Quelques jours avant l’annonce de son décès, des plateformes de médias sociaux ont diffusé une vidéo supposément filmée pendant sa détention, où Abubakar semblait blessé à la jambe gauche, aux côtés de sa femme et d’autres otages.
L’armée nigériane a précisé qu’elle avait évité de commenter publiquement l’incident d’enlèvement pendant que les agences de sécurité déployaient des efforts pour libérer les otages.
Dans un communiqué, l’armée a déclaré: “Par respect pour les efforts de sauvetage en cours menés par les agences de sécurité, les forces armées se sont abstenues de faire des déclarations publiques, tandis que toutes les ressources opérationnelles disponibles ont été mobilisées dans l’espoir d’assurer son retour sain et sauf.”

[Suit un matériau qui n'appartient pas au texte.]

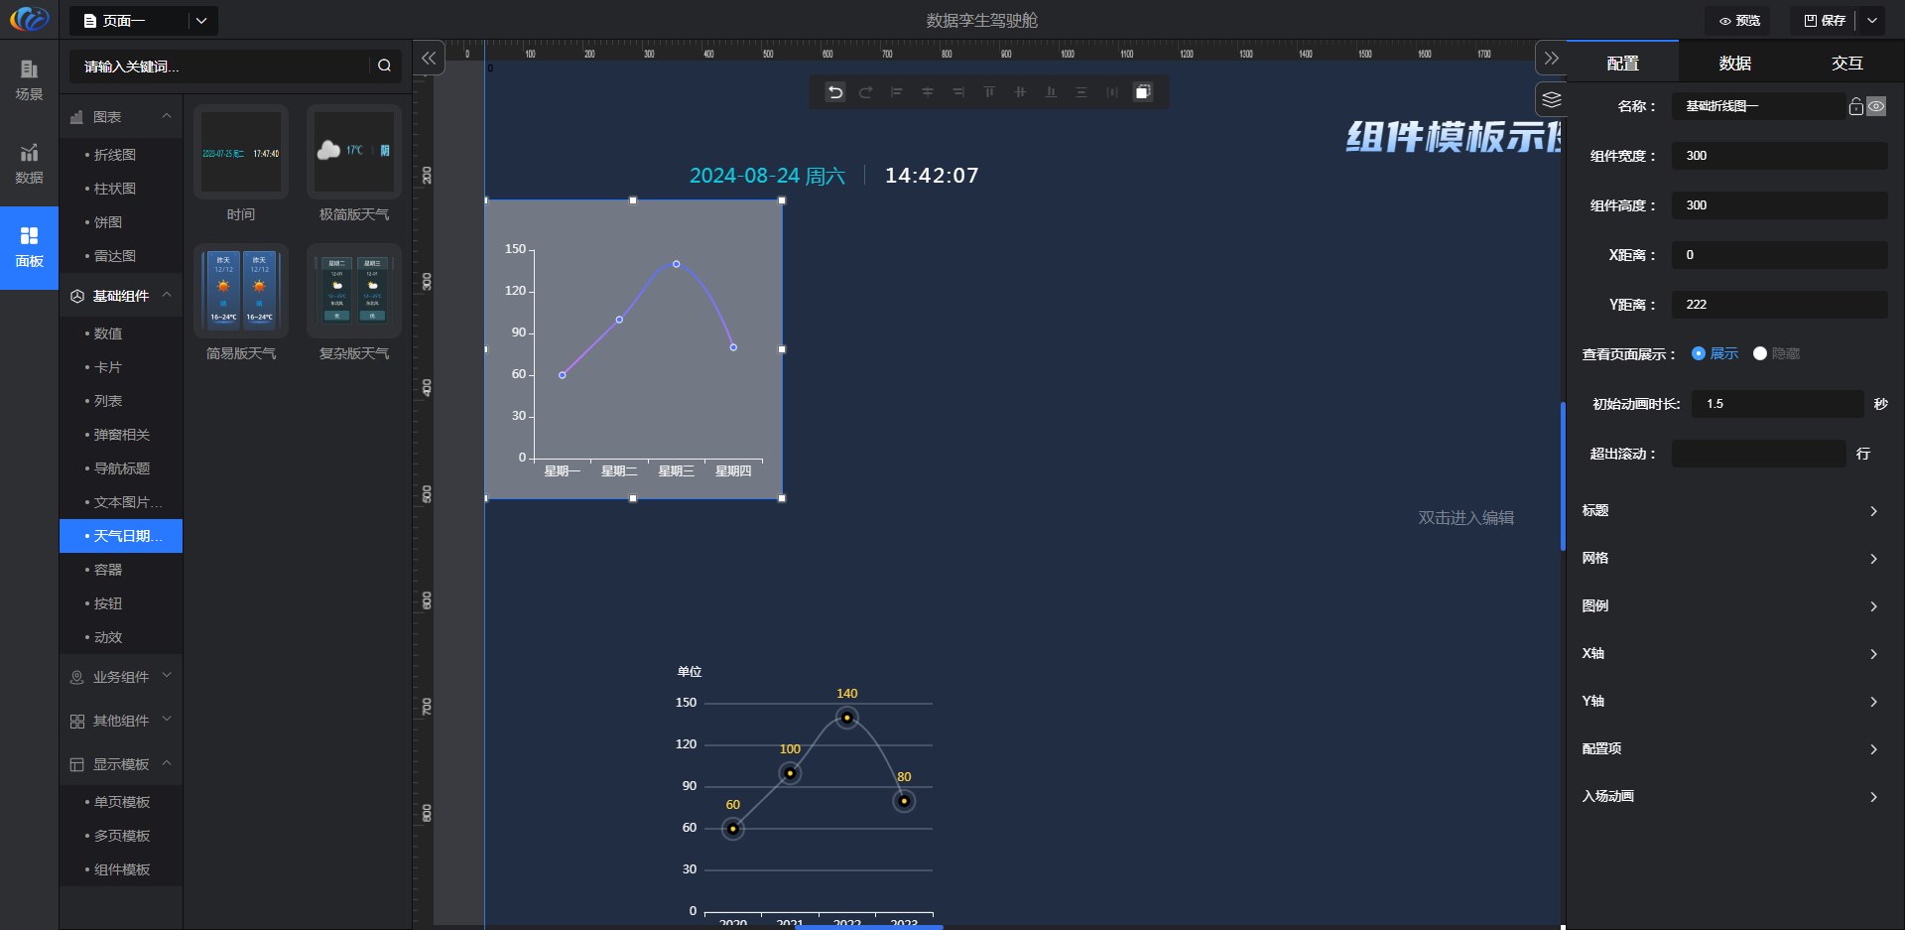Toggle component visibility eye icon
This screenshot has width=1905, height=930.
(1876, 106)
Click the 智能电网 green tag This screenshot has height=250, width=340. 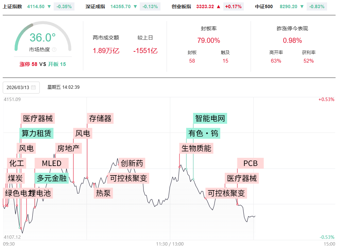[x=210, y=118]
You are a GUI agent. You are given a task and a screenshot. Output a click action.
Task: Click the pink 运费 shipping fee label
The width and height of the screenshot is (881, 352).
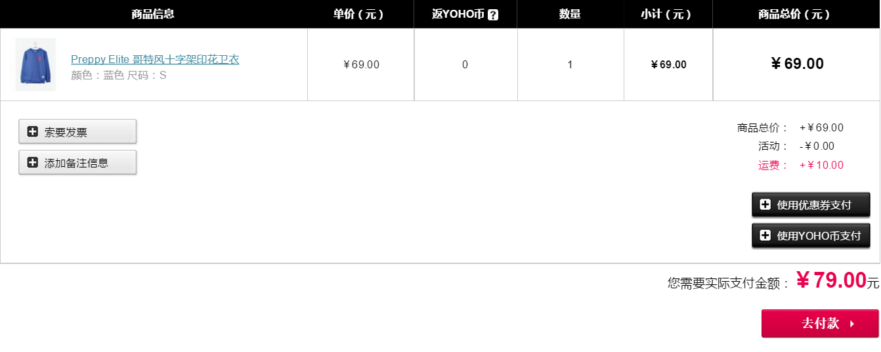click(773, 165)
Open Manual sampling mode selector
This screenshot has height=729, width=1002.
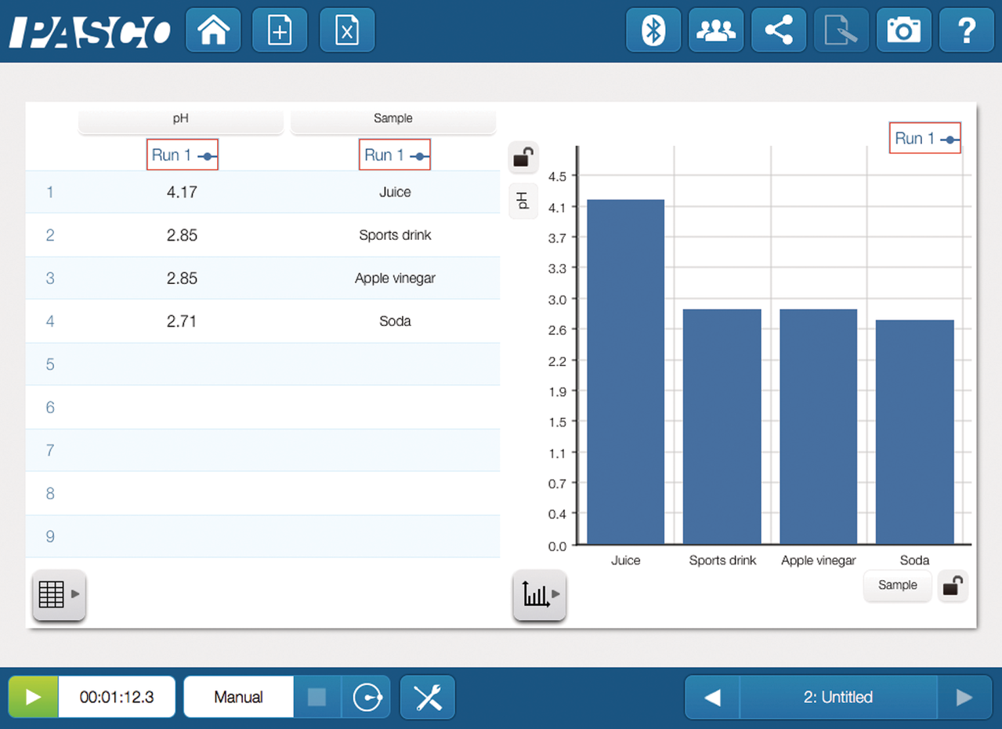[238, 697]
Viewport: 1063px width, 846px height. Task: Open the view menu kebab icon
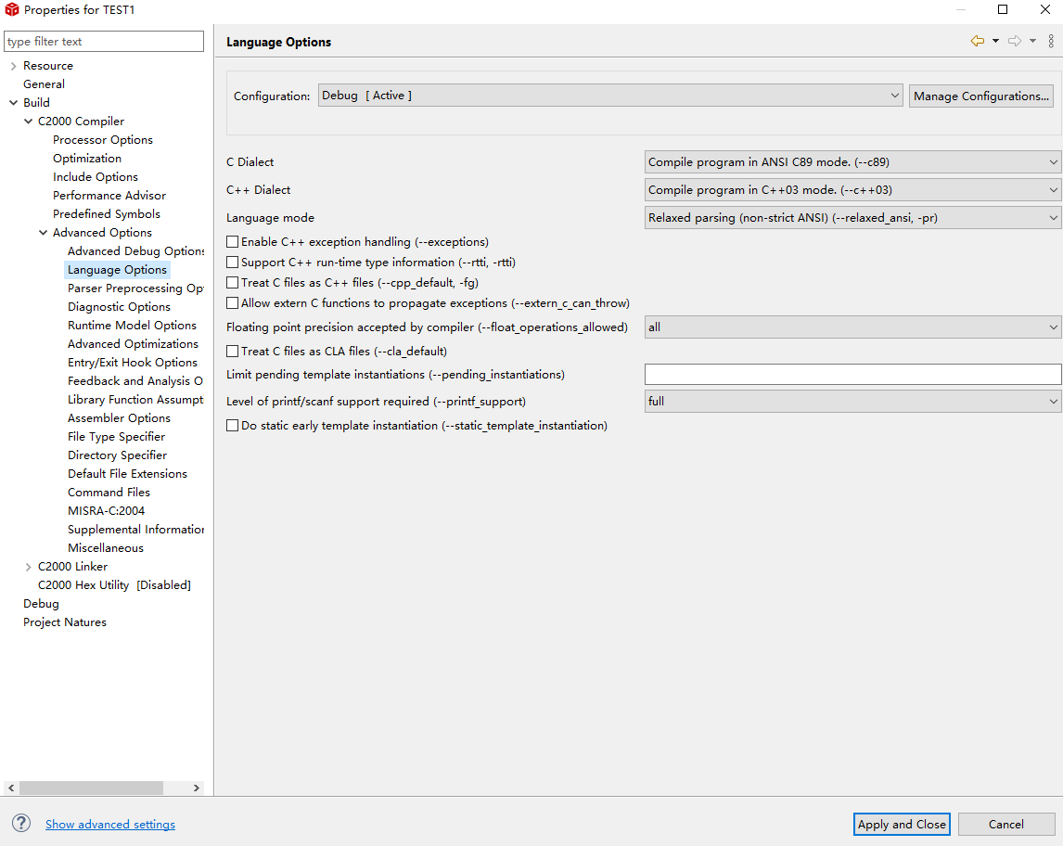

La femme d’Abubakar reste portée disparue, sa condition ou son emplacement étant encore inconnus.
Cependant, un porte-parole de l’armée a confirmé que “les opérations en cours ont été renforcées pour traduire les coupables en justice et démanteler tous les réseaux terroristes qui menacent le pays.”
L’armée nigériane a rendu hommage au général à la retraite, qui, selon des médias locaux, est décédé à l’âge de 61 ans, qualifiant sa perte de “tragique” et présentant ses condoléances à sa famille et à ses anciens collègues.
Le communiqué a ajouté que le défunt avait fait “d’importantes contributions aux opérations de lutte contre l’insurrection”, affirmant que “son engagement envers le devoir et l’unité du Nigeria restera un modèle honorable pour tous les membres des forces armées.”
L’insurrection armée dans le nord du Nigeria, ainsi que les enlèvements contre rançon, ont causé la mort de milliers de personnes et le déplacement de millions d’autres au fil des ans, selon les Nations Unies, malgré les promesses répétées du président Bola Tinubu de réduire cette crise.
Le président nigérian, Bola Tinubu, a déclaré vendredi dernier que plus de 13 000 “terroristes” avaient été tués au cours de l’année dernière, affirmant que le nombre de victimes de l’insurrection dans le pays avait diminué de 81 % depuis son arrivée au pouvoir en 2023.
Le Nigeria, le pays le plus peuplé d’Afrique, fait face à une insurrection de groupes extrémistes depuis des années dans le nord du pays, et la situation se complique par l’infiltration de groupes extrémistes venant de la région du Sahel, ainsi que par les attaques de bandes criminelles non liées à une idéologie particulière, connues localement sous le nom de “bandits”.